Onder de 251 patiënten in de studie konden 106 succesvol geprofileerd worden in WHO-gedefinieerde moleculaire subgroepen: 26 waren IDH-wildtype (24%), 43 waren IDH-gemuteerd zonder codeletie (41%), en 37 waren IDH-gemuteerd met codeletie (35%). In multivariate analyse, na correctie voor klinische variabelen en behandeling, was WHO-subgroep een significante voorspeller van progressievrije overleving. In de IDH-gemuteerd zonder codeletie groep (HR 0,32; p=0,003) en de IDH-gemuteerd met codeletie groep (HR 0,13; p<0,001) was gebruik van postradiotherapie chemotherapie geassocieerd met significant langere PFS. In de IDH-wildtype groep was er geen effect van chemotherapie op PFS of overall survival.
De onderzoekers concluderen dat de analyse predictieve waarde van WHO-gedefinieerde genomische subgroepen voor behandeling met RT versus RT gevolgd door CT heeft laten zien.
1.Bell EH, Zhang P, Shaw EG et al.

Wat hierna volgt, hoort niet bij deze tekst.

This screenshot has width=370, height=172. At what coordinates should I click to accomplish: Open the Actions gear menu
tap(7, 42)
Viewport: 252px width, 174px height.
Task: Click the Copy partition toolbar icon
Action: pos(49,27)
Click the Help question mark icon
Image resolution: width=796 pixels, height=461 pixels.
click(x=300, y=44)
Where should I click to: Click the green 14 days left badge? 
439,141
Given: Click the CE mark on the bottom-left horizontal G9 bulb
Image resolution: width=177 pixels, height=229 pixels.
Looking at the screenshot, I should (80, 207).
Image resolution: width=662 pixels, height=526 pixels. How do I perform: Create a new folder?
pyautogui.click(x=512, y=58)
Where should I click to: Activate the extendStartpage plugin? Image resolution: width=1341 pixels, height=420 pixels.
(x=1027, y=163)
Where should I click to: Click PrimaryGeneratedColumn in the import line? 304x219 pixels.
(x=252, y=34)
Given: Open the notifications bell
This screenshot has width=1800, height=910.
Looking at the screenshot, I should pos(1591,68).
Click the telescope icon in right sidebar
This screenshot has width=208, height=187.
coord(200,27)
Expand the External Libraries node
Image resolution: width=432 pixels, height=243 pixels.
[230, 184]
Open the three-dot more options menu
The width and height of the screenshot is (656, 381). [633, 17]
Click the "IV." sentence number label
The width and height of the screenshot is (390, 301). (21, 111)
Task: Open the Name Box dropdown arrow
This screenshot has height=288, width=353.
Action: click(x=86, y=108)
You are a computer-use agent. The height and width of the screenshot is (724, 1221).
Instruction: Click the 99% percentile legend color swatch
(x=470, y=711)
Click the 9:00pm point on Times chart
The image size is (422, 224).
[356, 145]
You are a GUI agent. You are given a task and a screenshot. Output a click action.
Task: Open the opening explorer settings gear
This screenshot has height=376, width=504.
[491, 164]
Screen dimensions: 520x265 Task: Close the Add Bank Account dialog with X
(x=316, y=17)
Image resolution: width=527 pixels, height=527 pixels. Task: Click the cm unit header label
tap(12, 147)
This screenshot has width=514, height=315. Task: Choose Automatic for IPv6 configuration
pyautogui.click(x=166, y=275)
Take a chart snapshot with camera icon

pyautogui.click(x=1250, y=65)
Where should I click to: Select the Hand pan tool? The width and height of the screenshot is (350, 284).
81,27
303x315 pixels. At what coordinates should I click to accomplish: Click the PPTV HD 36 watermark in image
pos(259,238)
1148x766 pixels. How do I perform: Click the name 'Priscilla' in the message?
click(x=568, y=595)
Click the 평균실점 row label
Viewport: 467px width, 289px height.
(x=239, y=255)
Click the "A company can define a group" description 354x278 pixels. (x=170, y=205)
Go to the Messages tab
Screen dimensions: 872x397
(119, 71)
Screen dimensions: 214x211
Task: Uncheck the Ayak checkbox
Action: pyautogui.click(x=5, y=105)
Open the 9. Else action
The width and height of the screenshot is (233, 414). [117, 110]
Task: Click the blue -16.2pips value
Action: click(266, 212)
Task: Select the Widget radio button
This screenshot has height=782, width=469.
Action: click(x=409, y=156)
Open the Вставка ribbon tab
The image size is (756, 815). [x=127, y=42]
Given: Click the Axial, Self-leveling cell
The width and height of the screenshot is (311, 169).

Comprehensive genomic analysis in NRG Oncology/RTOG 9802: a phase III trial of radiation versus radiation plus procarbazine, lomustine (CCNU), and vincristine in high-risk low-grad glioma. J Clin Oncol 2020; epub ahead of print
Summary: Post-hoc analysis of the RTOG 9802 trial found predictive value of WHO-defined diagnostic classification in a set of uniformly treated patients with low-grade glioma.